[start]
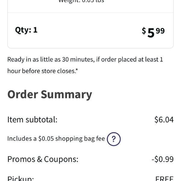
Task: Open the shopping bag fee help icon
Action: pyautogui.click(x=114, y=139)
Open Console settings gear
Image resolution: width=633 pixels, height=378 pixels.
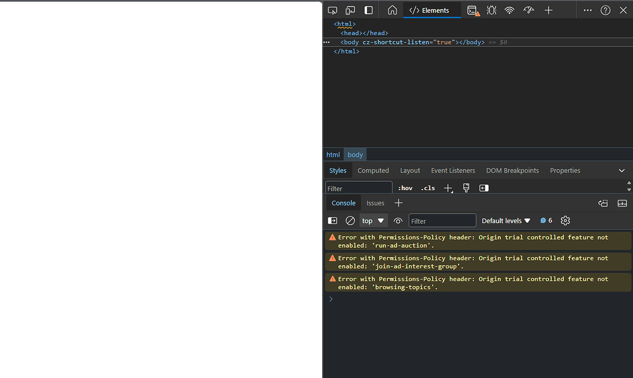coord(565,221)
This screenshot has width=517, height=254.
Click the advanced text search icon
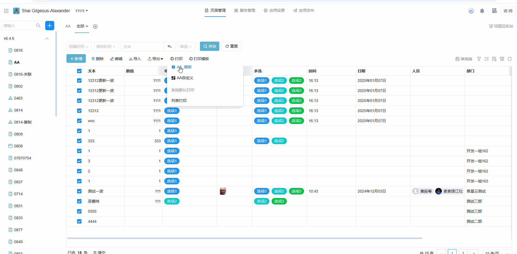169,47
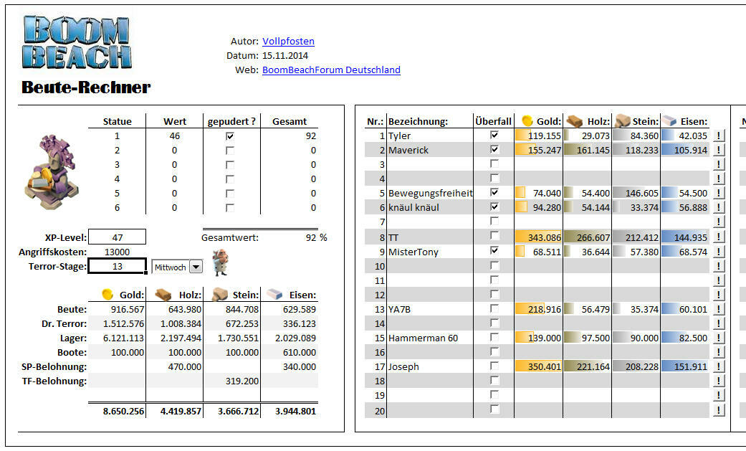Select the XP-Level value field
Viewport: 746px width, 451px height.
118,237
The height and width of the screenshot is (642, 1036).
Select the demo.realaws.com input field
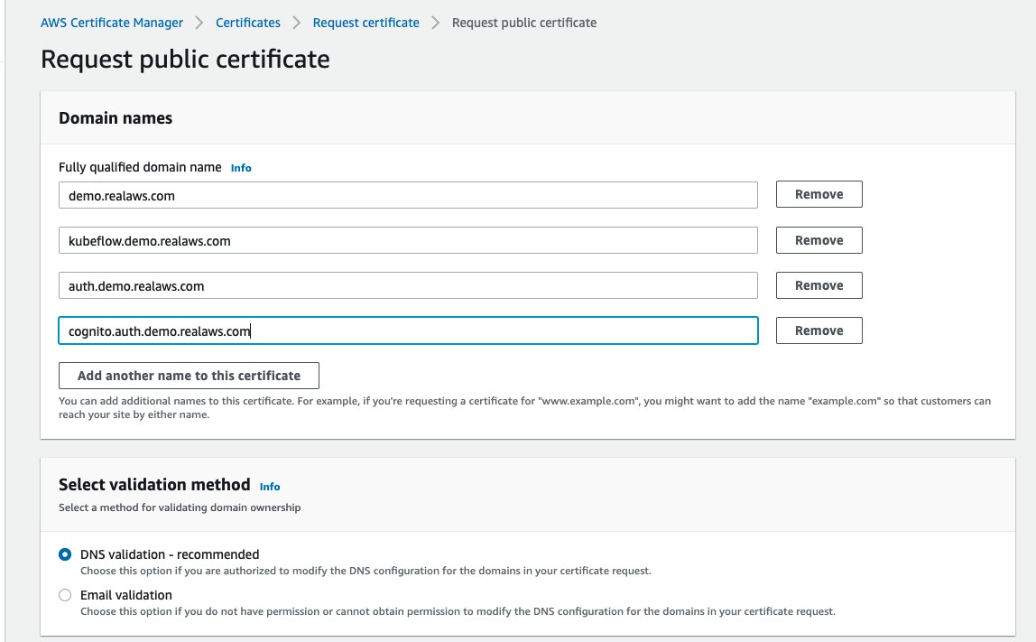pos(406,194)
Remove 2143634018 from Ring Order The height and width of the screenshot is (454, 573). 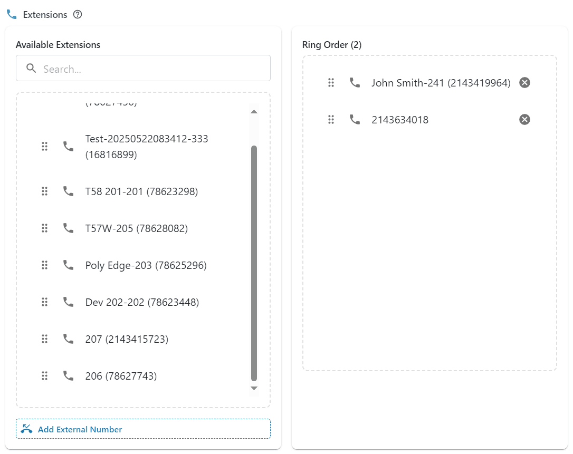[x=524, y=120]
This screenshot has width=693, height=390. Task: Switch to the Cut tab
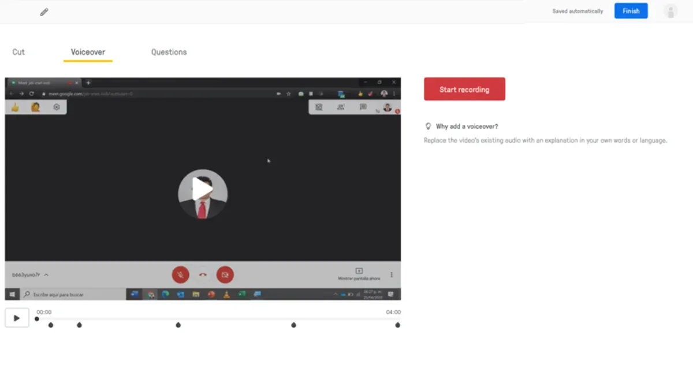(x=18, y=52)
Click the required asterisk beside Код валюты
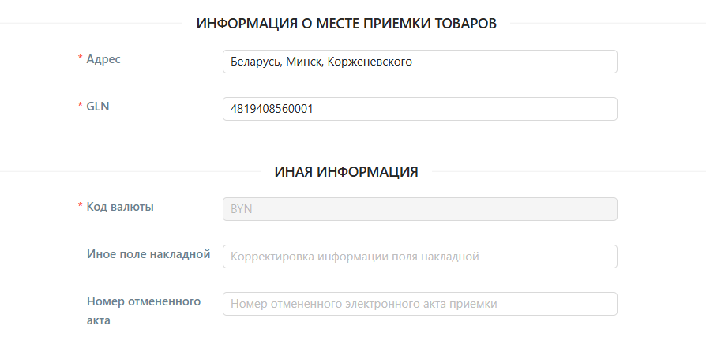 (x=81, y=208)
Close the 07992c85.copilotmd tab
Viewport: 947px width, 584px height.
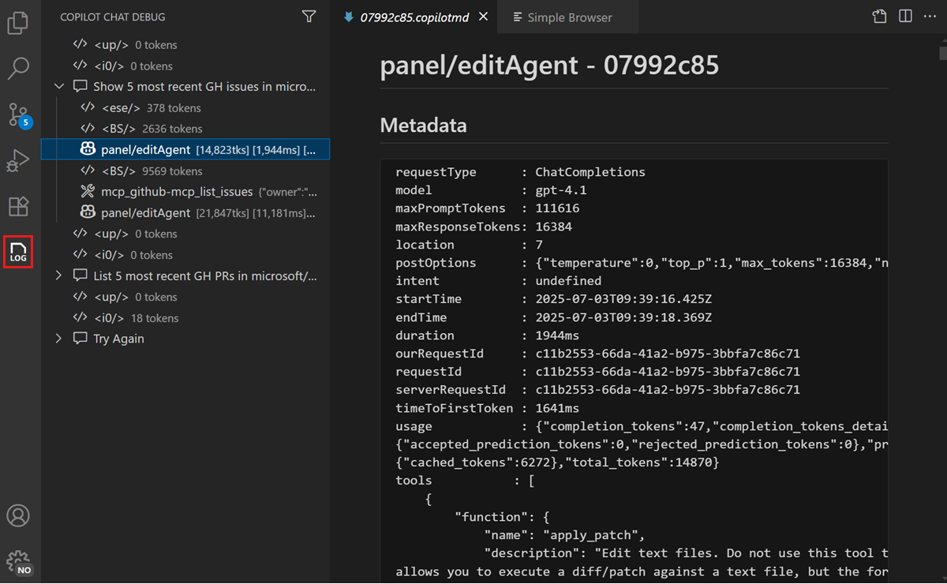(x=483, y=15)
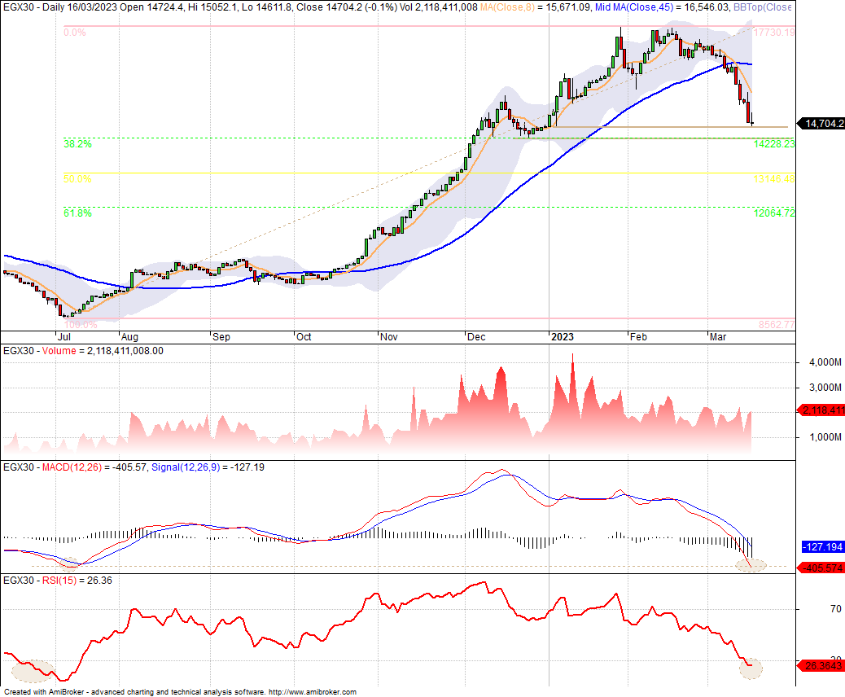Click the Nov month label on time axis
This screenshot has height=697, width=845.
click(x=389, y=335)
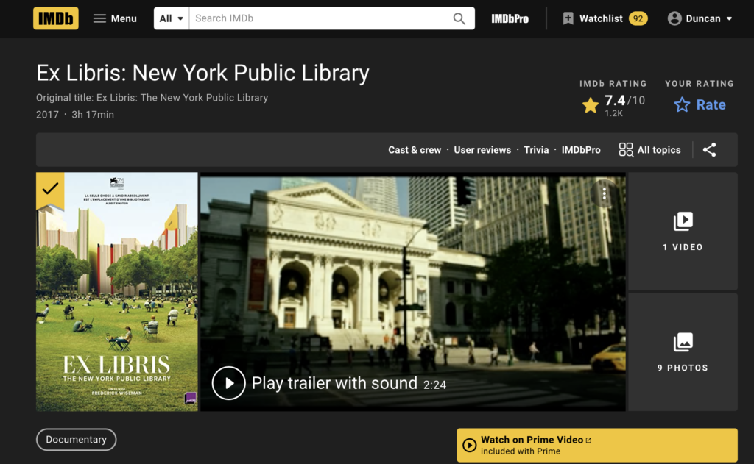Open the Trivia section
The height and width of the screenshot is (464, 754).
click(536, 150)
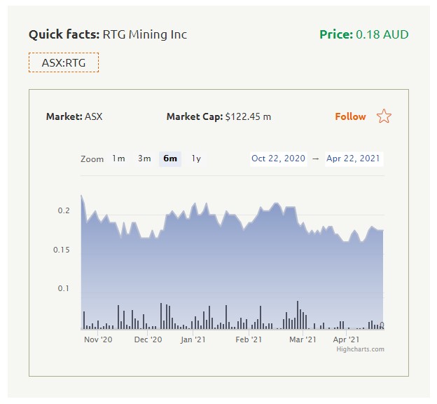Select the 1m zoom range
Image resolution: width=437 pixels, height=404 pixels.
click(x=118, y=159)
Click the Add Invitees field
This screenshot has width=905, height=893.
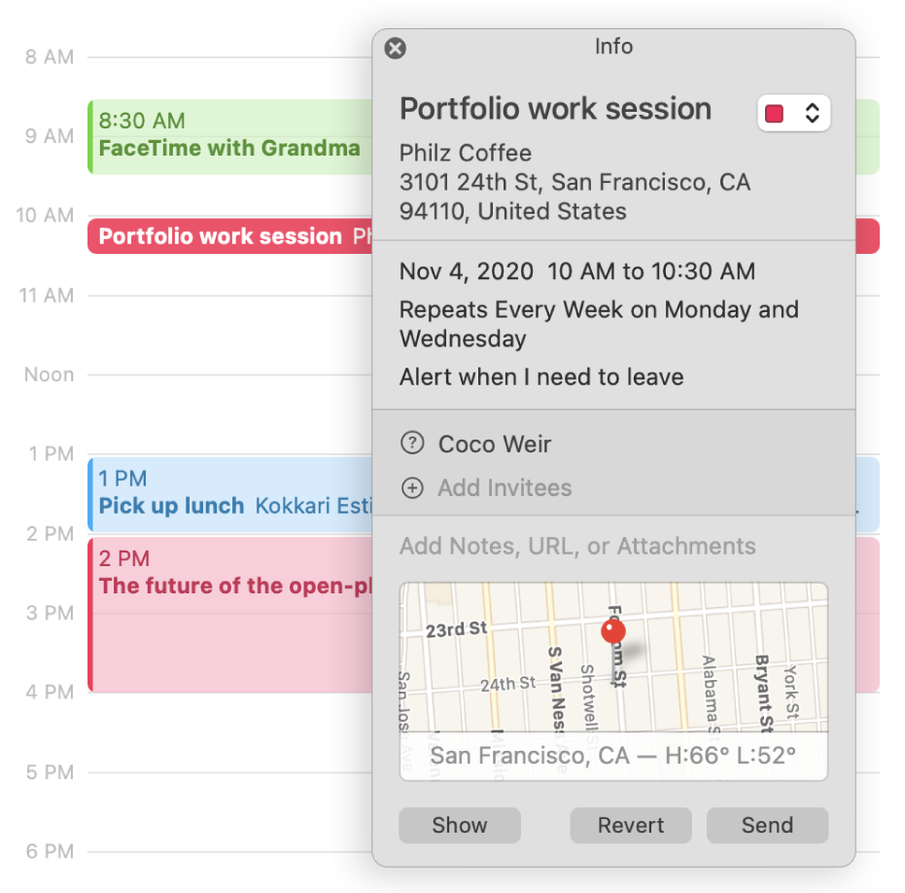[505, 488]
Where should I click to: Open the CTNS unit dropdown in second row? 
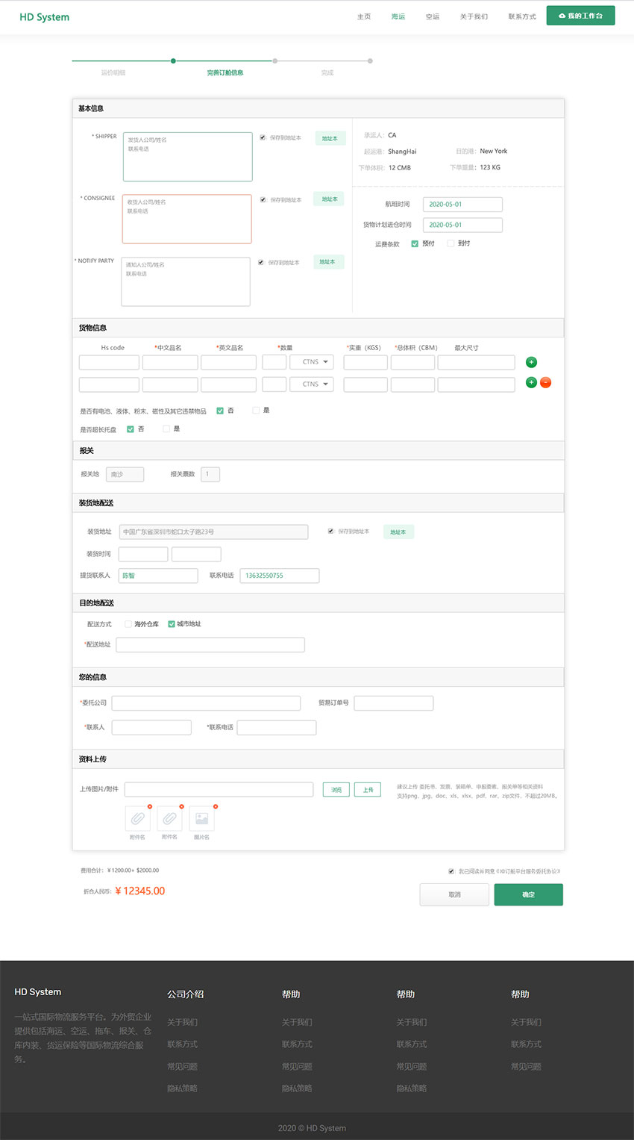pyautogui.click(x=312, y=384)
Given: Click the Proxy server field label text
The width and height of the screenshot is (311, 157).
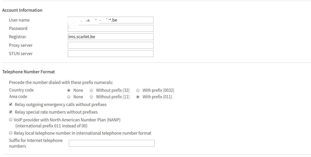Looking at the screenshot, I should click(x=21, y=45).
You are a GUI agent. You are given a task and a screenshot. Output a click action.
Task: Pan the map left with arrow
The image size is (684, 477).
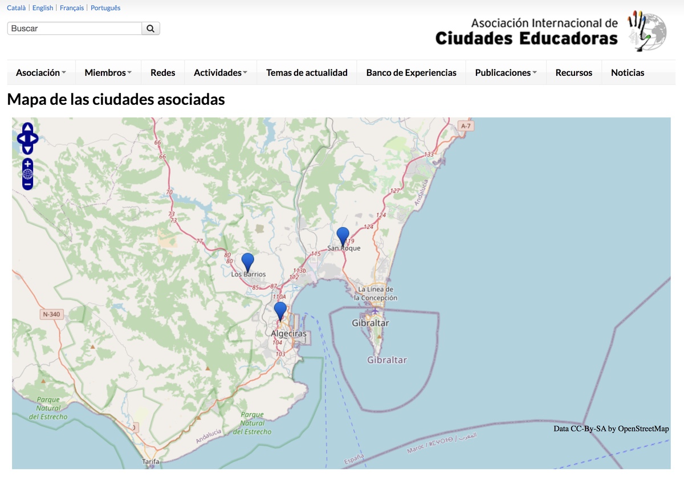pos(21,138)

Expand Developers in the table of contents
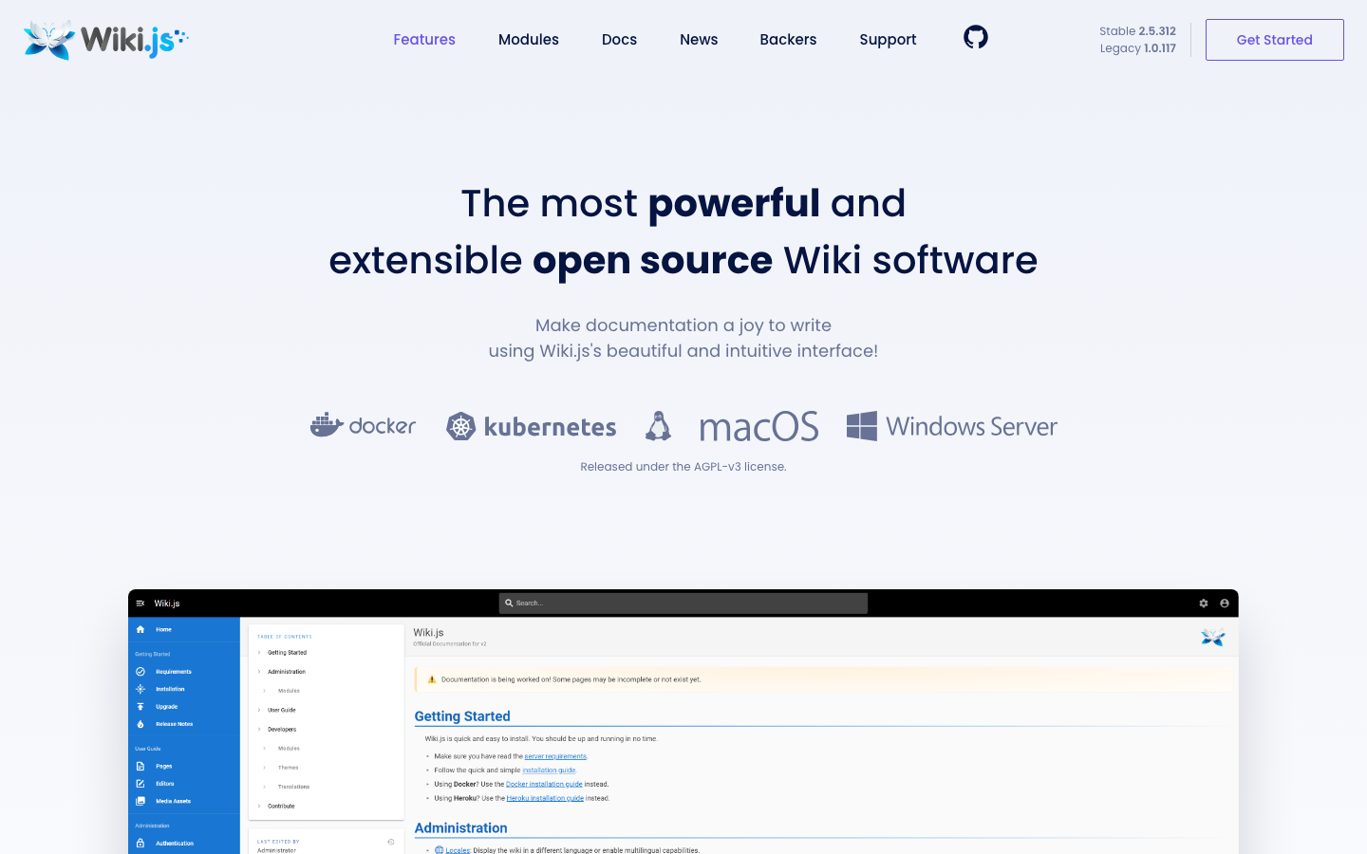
[end]
_What you should do_:
Extract the data above verbatim, beginning at the line that contains "Close the 07992c85.copilotmd tab" and stopping after the line that contains "click(x=118, y=159)". Leave the pictures out of the answer.

_Result_:
Close the 07992c85.copilotmd tab
Viewport: 947px width, 584px height.
(x=483, y=15)
Click the Nov month label on time axis
This screenshot has height=697, width=845.
click(x=389, y=335)
Open the Trivia section
The height and width of the screenshot is (464, 754).
click(536, 150)
Select the 1m zoom range
Image resolution: width=437 pixels, height=404 pixels.
click(x=118, y=159)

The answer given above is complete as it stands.